Society has to decide whether or not to support properly produced local journalism for the betterment of the local community.
Quality and trust
Mitchinson is convinced that The Yorkshire Post, now owned by JPI Media, the successor organisation to Johnston Press, can not only survive but thrive in future and that the key is quality and trust.
For that to happen, “we are going to have to produce brilliant journalism and digital products intuitively used which do not disrupt the reader experience, informed by the people it serves rather than independently ploughing its own furrow purporting or pretending to know best.”
Mitchinson has had one notable failure this year. When a vacancy arose for a new chief football writer, he encouraged women to apply to do something about the all-male sports team he inherited, and then appointed yet another man.
“We recruited on merit. That’s the game we are in but it doesn’t detract from my frustration and commitment to level the playing field because there just aren’t enough women represented in sports teams, full stop,” admits Mitchinson.
If anyone out there, he suggests, has any ideas about how best to increase the diversity of sports teams and newsrooms, the editor of The Yorkshire Post would like to hear from them.
At least, whoever the football writers are, they will have, in Leeds United, a Premier League team after nearly twenty years outside the top division. It will be a boost for Leeds and The Yorkshire Post even though Mitchinson is a loyal supporter of lowly Mansfield Town in League Two.
As for the future, Mitchinson makes a series of largely optimistic assumptions – that if he keeps up quality and maintains standards, readers will stay loyal and advertisers who have had to withdraw their advertising for understandable reasons during the pandemic will return in better times.

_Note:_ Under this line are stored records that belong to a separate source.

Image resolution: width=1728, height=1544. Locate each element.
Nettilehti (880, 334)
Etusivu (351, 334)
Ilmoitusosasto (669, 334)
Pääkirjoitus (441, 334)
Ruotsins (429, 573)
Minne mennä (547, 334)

“One hopes they (advertisers) will see our determination to remain the best newspaper in the country and that they will see the benefit of having such a good highly trusted paper of record for the county and that they will see there is value in that,” says the Yorkshire Post editor.
One can only hope he is right.
Meanwhile, the mantra for the paper will be “test and learn” even if that means a few failures along the way.
Ironically in the circumstances, James Mitchinson reaches for inspiration to a social media giant, Google, which famously insisted its staff must “fail fast”.